----- Records for processing
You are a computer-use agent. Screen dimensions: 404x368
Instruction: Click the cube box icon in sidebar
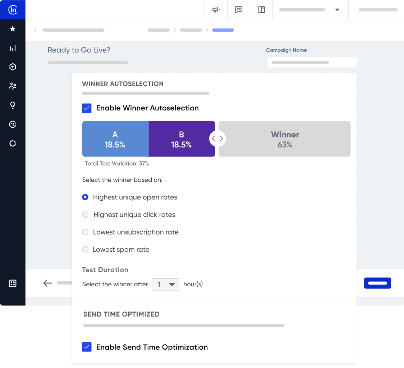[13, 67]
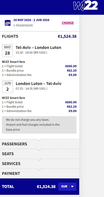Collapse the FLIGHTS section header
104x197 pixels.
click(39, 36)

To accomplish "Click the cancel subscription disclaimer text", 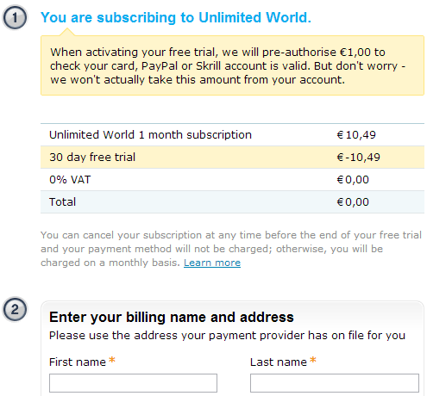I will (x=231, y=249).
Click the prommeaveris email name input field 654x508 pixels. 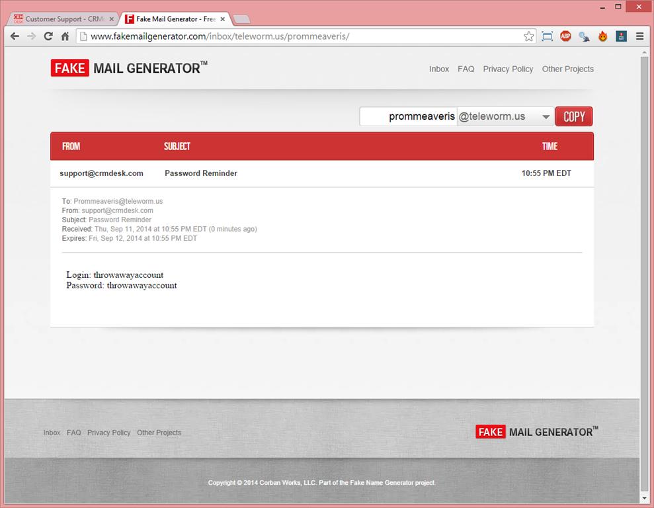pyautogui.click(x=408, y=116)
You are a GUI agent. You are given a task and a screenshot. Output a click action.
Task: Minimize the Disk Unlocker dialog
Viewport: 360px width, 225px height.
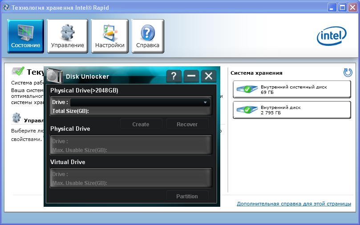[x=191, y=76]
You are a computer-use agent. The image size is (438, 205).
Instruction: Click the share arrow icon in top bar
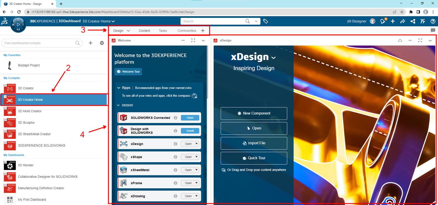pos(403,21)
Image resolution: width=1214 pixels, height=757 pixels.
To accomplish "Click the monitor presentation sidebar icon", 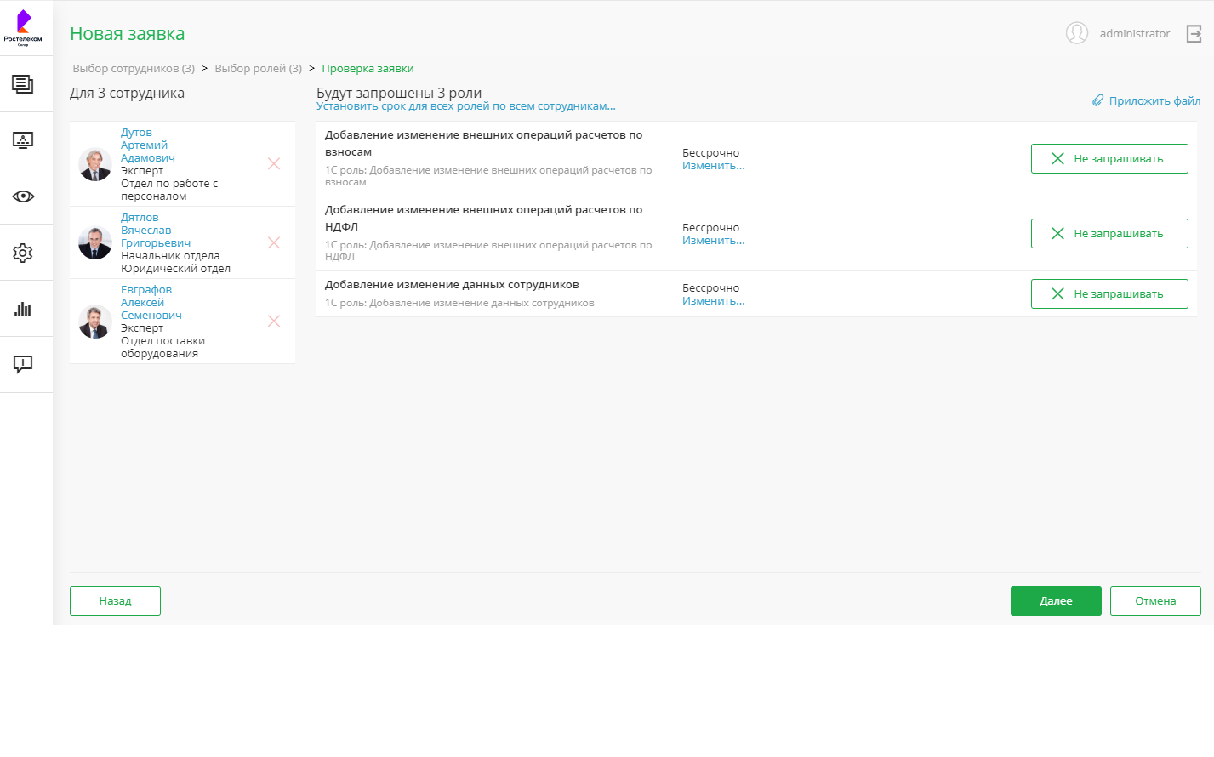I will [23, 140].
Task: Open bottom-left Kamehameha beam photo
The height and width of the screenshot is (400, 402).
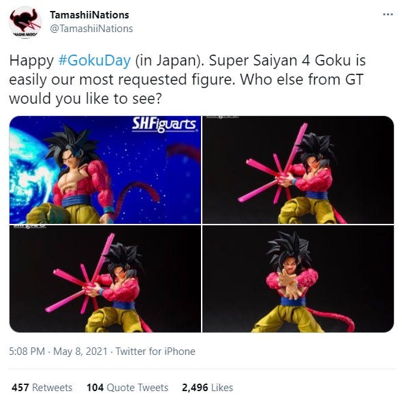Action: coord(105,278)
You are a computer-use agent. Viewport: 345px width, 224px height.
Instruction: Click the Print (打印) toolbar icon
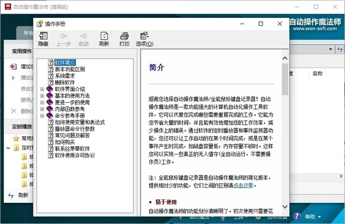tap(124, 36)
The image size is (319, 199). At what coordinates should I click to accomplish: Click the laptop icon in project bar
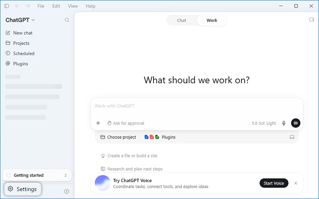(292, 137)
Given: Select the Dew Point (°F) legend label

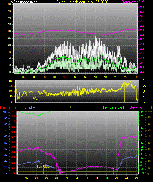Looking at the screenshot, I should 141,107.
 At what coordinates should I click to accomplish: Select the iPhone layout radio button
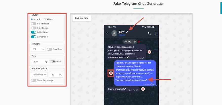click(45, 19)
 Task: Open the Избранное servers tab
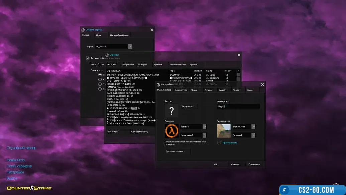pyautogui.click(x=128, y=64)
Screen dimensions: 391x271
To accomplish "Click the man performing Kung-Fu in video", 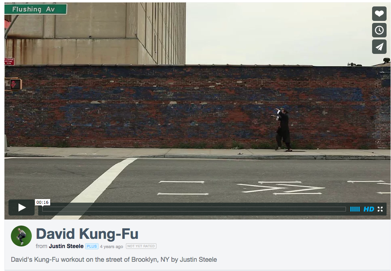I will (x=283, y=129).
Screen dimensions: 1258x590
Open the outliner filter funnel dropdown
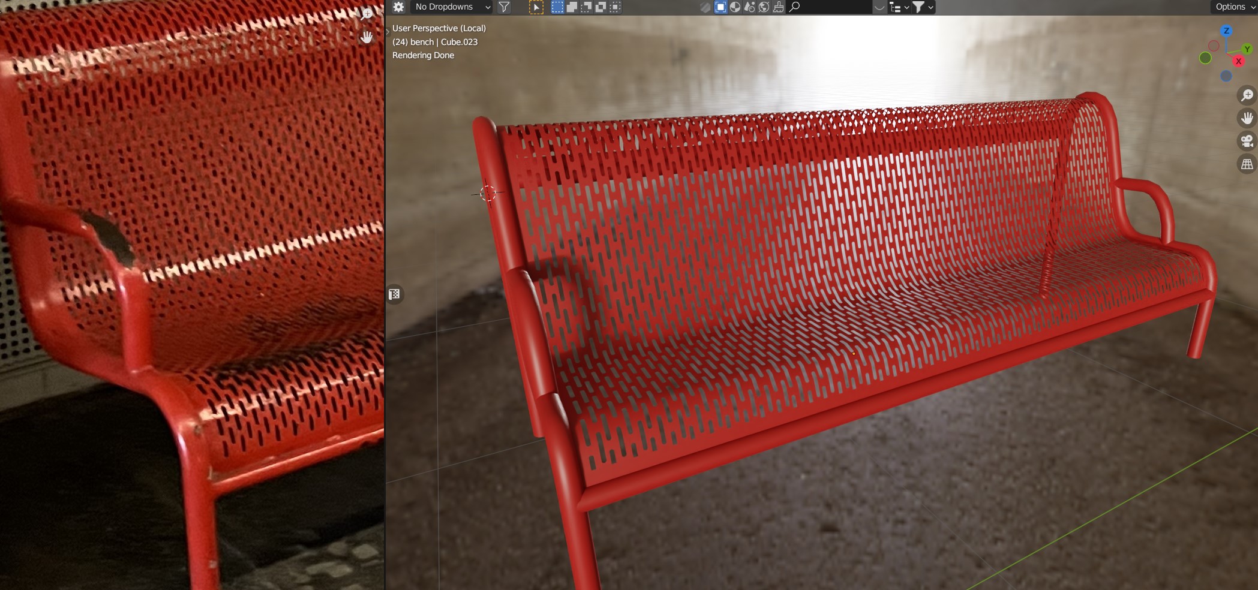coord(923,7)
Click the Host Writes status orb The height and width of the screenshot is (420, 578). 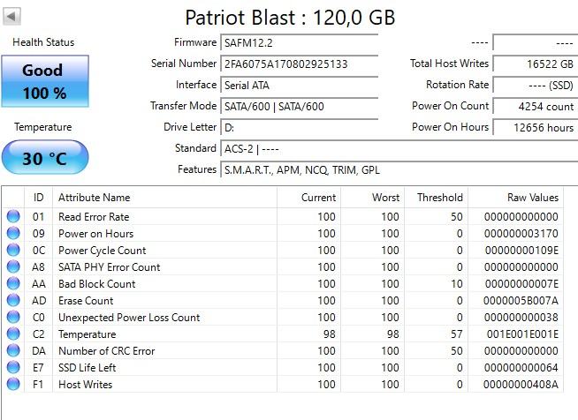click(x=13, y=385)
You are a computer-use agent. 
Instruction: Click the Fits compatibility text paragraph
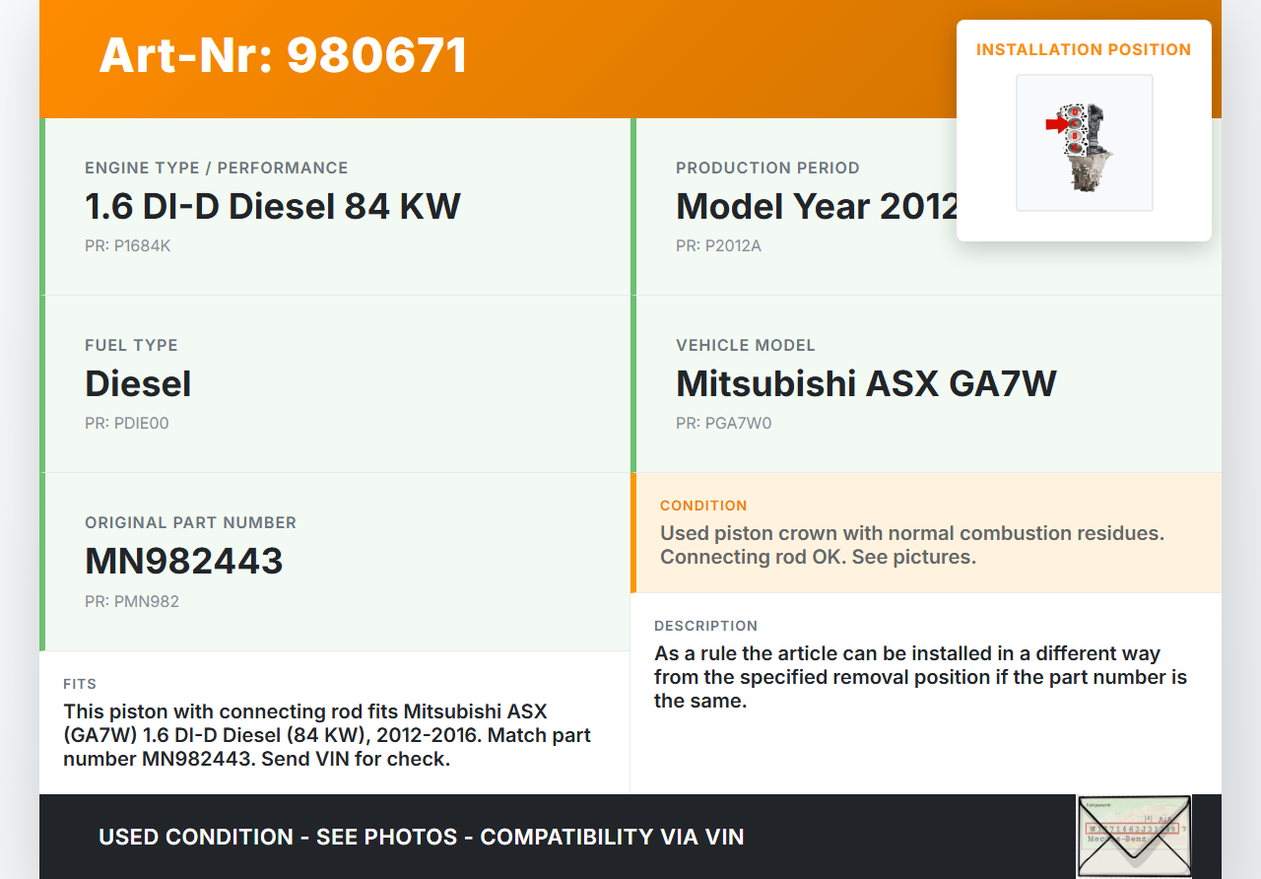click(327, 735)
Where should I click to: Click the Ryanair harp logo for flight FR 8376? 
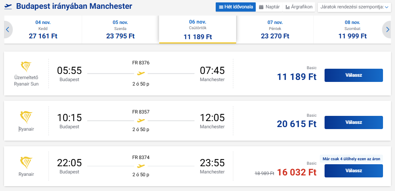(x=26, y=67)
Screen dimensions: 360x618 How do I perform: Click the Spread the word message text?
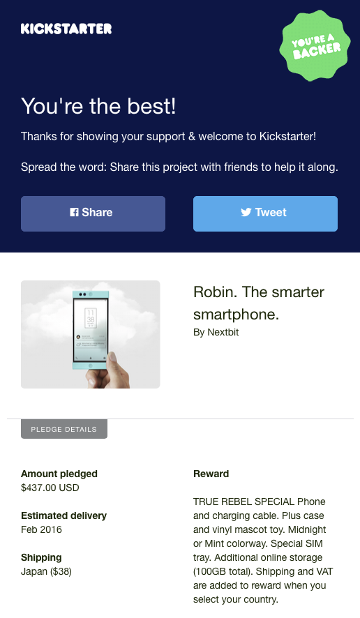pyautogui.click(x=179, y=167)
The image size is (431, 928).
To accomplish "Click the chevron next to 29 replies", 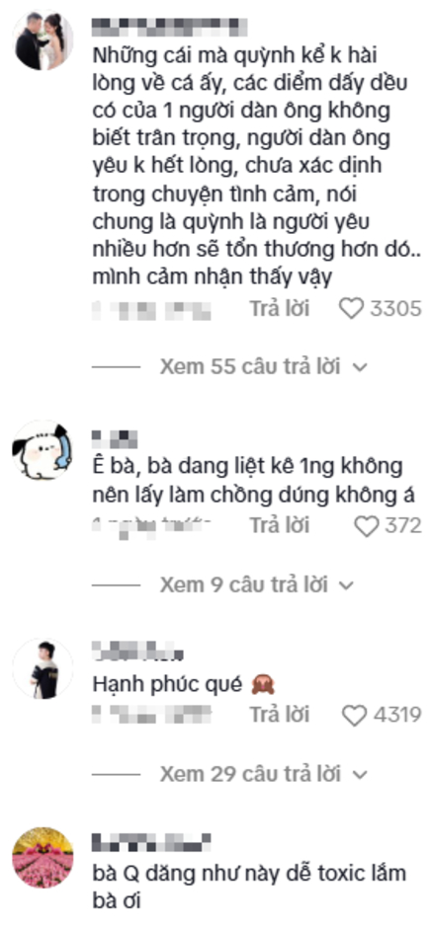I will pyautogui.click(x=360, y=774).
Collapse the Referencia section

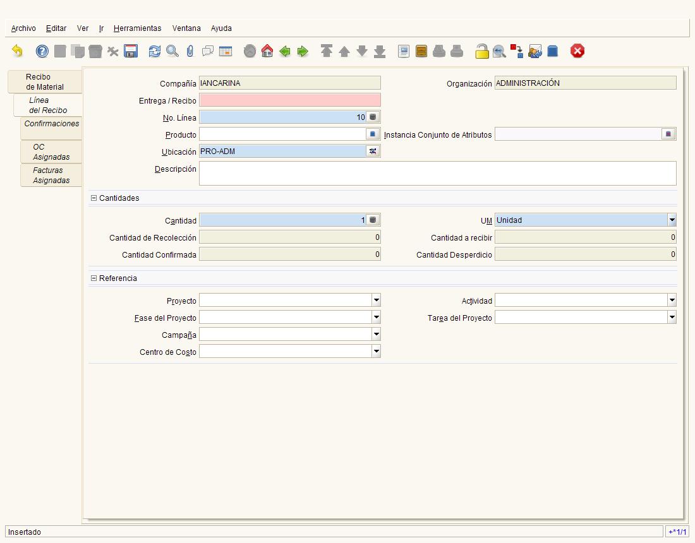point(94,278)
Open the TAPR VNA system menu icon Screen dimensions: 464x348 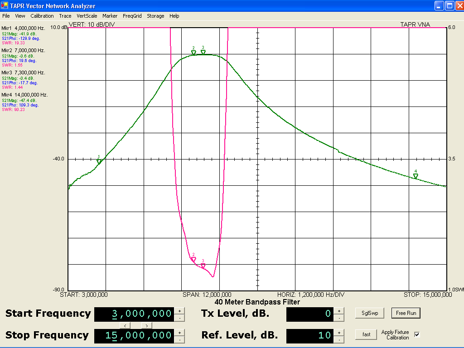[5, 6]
----------
Exercise instructions | Within this data, count the lines that include the string "agent" and write the number with nothing else.

Answer space | 5